Although it’s not entirely a guitar-driven effort, there’s no discounting the contribution made by every stirring string salvo in the new album Red Air Don’t Care from Go to Space Die. From the gentle introduction we find early on in “Threes Away” to the more sizeable riffage of “Queen D,” there’s undisputedly a metallic element underlying the guitar element in both soft and sterling moments in Red Air Don’t Care, but if you’ve been as hungry for some gritty, six-string-powered intensity beside epic drumming and basslines that serve the part of a vocalist just fine on their own, this might be the album you’ve been waiting for.

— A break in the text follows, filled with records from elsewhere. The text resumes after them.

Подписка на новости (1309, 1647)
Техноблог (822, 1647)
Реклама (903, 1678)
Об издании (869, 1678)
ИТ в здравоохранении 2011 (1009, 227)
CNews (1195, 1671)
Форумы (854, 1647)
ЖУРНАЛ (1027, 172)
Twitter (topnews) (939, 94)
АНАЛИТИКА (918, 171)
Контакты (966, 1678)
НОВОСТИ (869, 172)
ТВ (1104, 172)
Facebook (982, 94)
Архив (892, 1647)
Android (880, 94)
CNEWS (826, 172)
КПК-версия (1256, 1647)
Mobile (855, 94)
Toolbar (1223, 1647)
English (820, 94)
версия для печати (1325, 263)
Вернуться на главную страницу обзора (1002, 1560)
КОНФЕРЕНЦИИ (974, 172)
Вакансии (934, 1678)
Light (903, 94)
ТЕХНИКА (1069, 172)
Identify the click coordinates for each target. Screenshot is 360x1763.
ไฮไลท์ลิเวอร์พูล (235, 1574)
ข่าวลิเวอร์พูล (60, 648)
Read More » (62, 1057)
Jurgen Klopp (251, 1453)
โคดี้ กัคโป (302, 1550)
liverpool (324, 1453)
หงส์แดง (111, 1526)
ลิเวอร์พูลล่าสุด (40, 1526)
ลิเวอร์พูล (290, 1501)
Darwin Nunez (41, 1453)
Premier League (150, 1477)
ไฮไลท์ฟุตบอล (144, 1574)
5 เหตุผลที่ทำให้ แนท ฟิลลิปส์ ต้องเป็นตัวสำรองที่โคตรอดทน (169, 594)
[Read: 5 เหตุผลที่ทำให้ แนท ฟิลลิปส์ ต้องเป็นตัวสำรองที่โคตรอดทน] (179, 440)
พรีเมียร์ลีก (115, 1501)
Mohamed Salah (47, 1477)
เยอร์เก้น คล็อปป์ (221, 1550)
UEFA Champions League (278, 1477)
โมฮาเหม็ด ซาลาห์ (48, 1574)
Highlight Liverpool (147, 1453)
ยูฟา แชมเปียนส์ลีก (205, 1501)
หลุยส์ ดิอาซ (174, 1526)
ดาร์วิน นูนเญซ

Go to Space Die is a side project, true, but it doesn’t feel like a one-off in this LP at all.
Rhythm is key to defining the narrative in “Air and Land,” “Way Up,” “Sheets,” and the previously noted “Queen D,” and given the absence of lyrics in this record, I think it’s all the more important to appreciate the effect that both tempo and the urgency of the instrumentation have on the mood of every song here. There’s a balance to the music that isn’t born of experimentalism alone; Go to Space Die is thoughtfully assembling the material as a suite of songs meant to be heard in a single sitting, which requires a lot more than the lashing attitude of a punk rocker, improvisational player, or anyone else normally known for rejecting the rulebook in any circumstances.
Listen to Red Air Don’t Care below
The depth of the storytelling in Red Air Don’t Care isn’t being shaped by the production quality, but I would be lying if I said the crystal clear audio we’re treated to in songs like “Spring Ahead” and “Jumpinthelake” didn’t make me dig the music here even more. There’s no searching for detail in this piece, because it’s already been fleshed out and presented at the forefront of the mix. It’s easy to see where a singer would have come in between the essence of this songcraft and the audience it was designed specifically for, and those who have an especially strong taste for instrumental music are likely to find this LP just about as addictive as any other vice you’d find from one continent to the next.
Go to Space Die submits a rather mind-blowingly meticulous and melodically charged offering in Red Air Don’t Care, and if you haven’t already given it a listen, I think you would be doing yourself a great disservice to avoid it this winter season. Taking inspiration from as much post-metal as it does some of the more avant-garde progressive works you could find in indie rock nowadays, Red Air Don’t Care doesn’t attempt to blind us with virtuosity nor pose like it’s a work of art not tethered to the foundations of raw rock n’ roll music. This is about expressing in the truest form that a musician plugged into amplifiers or sitting behind a set of drums can produce, and it’s definitely a winner in my book.